Mondale, to his credit, did not exploit this directly, and there were no attack ads trying to drum fear into voters regarding Reagan’s age. However when Reagan had a chance to comment on this, he did not argue why age is not a problem or that he was not in fact too old for the office. He instead reframed the meaning of age with a very witty statement, “I want you to know that also I will not make age an issue of this campaign. I am not going to exploit, for political purposes, my opponent’s youth and inexperience.”
Think about that. From that frame of reference, that context, advanced age was no longer a bad thing. Rather, youth was. It’s important to note that reframing doesn’t argue facts. As John Adams said, “Facts are stubborn things”. You can argue them if you like, but you will generally find eager opponents who are too well-informed to relinquish their knowledge. It’s a waste of time in most cases, though yes, it has been done successfully. But agreeing with the facts, and merely changing their context and therefore their meaning, is much more effective.
No more than a week later, in another airport, I heard another great example of reframing. I sat typing away on my laptop as the PA began to squawk. Sometimes these messages are important, so I paused and listened… “Passengers on flight 2254 headed for Atlanta, your flight is completely full and will be very crowded. Anyone wanting to depart thirty minutes later on flight 3296 will enjoy a half-full cabin with lots of extra room to stretch your legs, and plenty of overhead compartment space for your carryon items!” She made it sound like we would be winning the lottery by just opting to delay ourselves half an hour. Small price to pay, right? The meaning of the full flight, which most of us have been through, was framed as being uncomfortable and inconvenient, while the half-full flight was suddenly a luxurious and infinitely more comfortable for the passengers. And we could enjoy this seeming upgrade at no extra charge!

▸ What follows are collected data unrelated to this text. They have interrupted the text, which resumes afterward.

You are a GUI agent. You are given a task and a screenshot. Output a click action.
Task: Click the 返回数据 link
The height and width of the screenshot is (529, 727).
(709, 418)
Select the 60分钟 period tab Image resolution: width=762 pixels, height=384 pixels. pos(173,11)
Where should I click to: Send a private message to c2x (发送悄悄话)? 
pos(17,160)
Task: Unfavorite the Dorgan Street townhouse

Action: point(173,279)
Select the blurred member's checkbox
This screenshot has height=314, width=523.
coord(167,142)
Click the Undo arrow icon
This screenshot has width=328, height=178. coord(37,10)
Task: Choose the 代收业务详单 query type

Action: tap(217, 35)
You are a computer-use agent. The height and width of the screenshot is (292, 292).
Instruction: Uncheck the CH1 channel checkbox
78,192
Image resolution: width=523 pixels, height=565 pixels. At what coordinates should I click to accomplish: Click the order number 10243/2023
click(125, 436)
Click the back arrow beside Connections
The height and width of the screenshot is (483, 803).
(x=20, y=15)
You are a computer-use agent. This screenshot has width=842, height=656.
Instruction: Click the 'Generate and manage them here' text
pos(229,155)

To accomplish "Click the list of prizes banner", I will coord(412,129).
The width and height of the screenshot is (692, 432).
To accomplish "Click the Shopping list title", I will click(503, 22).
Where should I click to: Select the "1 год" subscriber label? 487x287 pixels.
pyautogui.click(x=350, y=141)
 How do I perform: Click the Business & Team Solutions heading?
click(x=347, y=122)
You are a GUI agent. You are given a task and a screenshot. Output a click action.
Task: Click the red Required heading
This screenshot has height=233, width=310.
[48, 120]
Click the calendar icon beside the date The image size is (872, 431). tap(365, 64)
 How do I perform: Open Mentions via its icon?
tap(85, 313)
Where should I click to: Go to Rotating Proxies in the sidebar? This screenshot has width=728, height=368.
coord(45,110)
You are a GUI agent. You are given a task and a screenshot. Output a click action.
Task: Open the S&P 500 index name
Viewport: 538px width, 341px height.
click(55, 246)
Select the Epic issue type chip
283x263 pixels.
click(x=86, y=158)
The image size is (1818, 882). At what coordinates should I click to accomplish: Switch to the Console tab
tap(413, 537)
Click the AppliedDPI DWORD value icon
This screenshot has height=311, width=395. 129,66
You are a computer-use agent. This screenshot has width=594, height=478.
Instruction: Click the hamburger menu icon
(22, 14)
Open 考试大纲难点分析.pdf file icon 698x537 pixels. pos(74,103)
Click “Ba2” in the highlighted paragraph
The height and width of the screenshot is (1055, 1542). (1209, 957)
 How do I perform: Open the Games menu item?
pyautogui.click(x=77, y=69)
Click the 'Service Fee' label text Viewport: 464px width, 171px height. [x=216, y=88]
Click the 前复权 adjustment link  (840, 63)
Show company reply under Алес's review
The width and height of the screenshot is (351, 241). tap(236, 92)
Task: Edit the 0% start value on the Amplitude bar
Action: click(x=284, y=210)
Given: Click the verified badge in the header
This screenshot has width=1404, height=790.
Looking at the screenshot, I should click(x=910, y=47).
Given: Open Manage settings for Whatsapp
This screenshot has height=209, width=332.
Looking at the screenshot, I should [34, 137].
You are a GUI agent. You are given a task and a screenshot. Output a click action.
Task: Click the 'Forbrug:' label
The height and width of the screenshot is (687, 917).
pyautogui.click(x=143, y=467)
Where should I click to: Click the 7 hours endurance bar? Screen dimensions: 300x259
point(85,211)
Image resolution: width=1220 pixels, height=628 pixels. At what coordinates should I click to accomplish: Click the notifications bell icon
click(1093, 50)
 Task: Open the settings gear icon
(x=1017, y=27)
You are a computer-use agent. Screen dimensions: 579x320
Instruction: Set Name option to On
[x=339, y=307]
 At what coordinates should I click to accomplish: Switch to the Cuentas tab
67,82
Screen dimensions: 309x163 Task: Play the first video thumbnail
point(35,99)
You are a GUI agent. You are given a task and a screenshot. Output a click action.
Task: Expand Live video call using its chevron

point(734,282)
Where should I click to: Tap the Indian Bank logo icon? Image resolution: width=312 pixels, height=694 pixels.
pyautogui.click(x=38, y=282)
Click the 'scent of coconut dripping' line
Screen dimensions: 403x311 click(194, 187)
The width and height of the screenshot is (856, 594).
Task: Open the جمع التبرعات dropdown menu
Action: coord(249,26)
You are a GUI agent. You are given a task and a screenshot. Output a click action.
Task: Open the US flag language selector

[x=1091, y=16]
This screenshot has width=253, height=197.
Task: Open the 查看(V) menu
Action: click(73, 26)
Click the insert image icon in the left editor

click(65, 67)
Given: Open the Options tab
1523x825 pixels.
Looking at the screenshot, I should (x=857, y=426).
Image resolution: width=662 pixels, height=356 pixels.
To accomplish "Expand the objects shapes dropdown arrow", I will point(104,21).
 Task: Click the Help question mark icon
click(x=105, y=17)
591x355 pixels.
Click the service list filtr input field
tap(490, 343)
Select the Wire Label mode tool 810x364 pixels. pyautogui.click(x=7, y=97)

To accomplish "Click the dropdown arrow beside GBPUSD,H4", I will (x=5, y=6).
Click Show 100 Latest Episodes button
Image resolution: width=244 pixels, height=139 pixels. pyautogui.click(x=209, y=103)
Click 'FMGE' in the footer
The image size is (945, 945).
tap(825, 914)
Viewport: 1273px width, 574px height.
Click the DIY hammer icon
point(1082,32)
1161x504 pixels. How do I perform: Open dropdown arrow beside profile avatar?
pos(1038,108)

Notice how the facts did not change, only their context, and subsequent meaning.
Someone out there is getting a good value for their consulting dollars!
Now consider this – where in your life, your work, your family, your relationships, would a change of context make your meanings, and therefore youre experiences, better? You would be surprised by just how powerful this simple device can be.
You could argue that a reframe is not a magical transformation, but then we can also create a context or frame of reference where it feels just like that. Remember, the facts didn’t change, though we are changing the frame to create a vastly different meaning. And after it’s said and done, what is a memory of that experience? A combination of the events, the facts, and the meaning.